What kind of feed­back have you received about your proto­type?

It was put into service for the first time at the exhi­bi­tion by the bird advo­cacy group in 2014. Guests got to fly as red kites through the kite’s natural habitat, and the feed­back was entirely posi­tive. Then we got the oppor­tu­nity to present the project in Silicon Valley, which was also a great success. That was at the time when VR wasn’t really on the market yet, so the timing was really good. Other invi­ta­tions followed, for example to the Sundance Festival, to research confer­ences and the Cannes Film Festival.

Were you still able to manage all that from the univer­sity?

Not really; that’s why we founded a sepa­rate company called Somniacs in 2015. The name is a combi­na­tion of “somnia,” which stands for dreaming or sleeping, and “maniacs” because you have to be a bit crazy to do some­thing like this. In 2016 we began commer­cial produc­tion of the simu­lator, which we now call “Birdly.” Our customers primarily include research museums working in fields like ornithology, natural history and tech­nology. But enter­tain­ment parks are slowly putting out their feelers toward VR and getting inter­ested in our product.

What kind of envi­ron­ments can customers fly in?

That depends on the customers.
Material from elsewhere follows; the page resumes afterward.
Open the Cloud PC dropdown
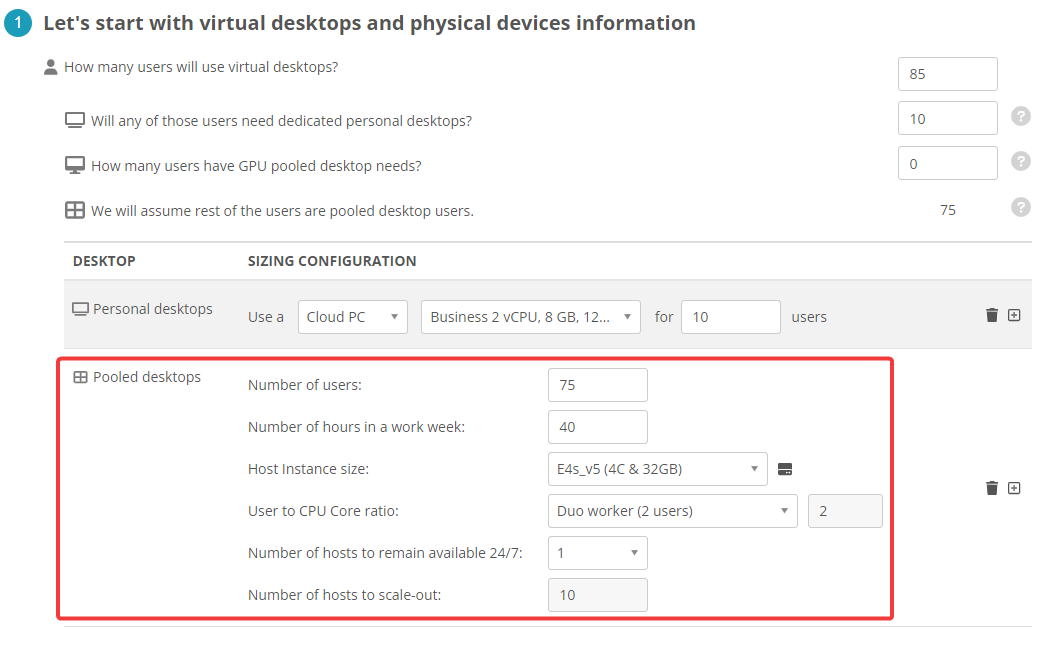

We’re flex­ible because we develop both the hard­ware and the soft­ware completely on our own. For most simu­la­tions, we’ve moved from the red kite to the eagle because it simply works better inter­na­tion­ally. Besides natural land­scapes, we quickly set up cities like New York and San Fran­cisco, and we want to do that more in the future. Flying through the urban jungle as a bird is a much different kind of kick than gliding over fields and trees.

How much are you still involved with Somniacs today?

I juggle things a bit to balance my work in the company and at the univer­sity. I’ve also made some changes to the subject area that I lead. The master’s program is now strongly focused on immer­sive expe­ri­ences because I believe that’s a huge and inter­esting market. It’s also an exciting social and tech­no­log­ical phenom­enon. And it’s not only about VR, it’s also about augmented reality, over­laying reality with virtual elements.

Besides design and concep­tion, such ideas need a lot of tech­nical exper­tise. What role does that play for you?

Espe­cially at a design school, it’s impor­tant to me that people get insights into the tech­nology — not just as an end in itself or a way to solve prob­lems but as a means of expres­sion. When I use tech­nology, I can solve a problem like getting from A to B, but I can also shape the expe­ri­ence of travel, I can define how I get from A to B. That takes both: tech­nology and design. With respect to Birdly, I really like a quote from the avia­tion pioneer Otto Lilien­thal. It goes roughly, “Inventing a flying machine doesn’t mean much. Making one means more, but flying one is what really matters.” It’s simply about the feeling of flight, every­thing else is secondary.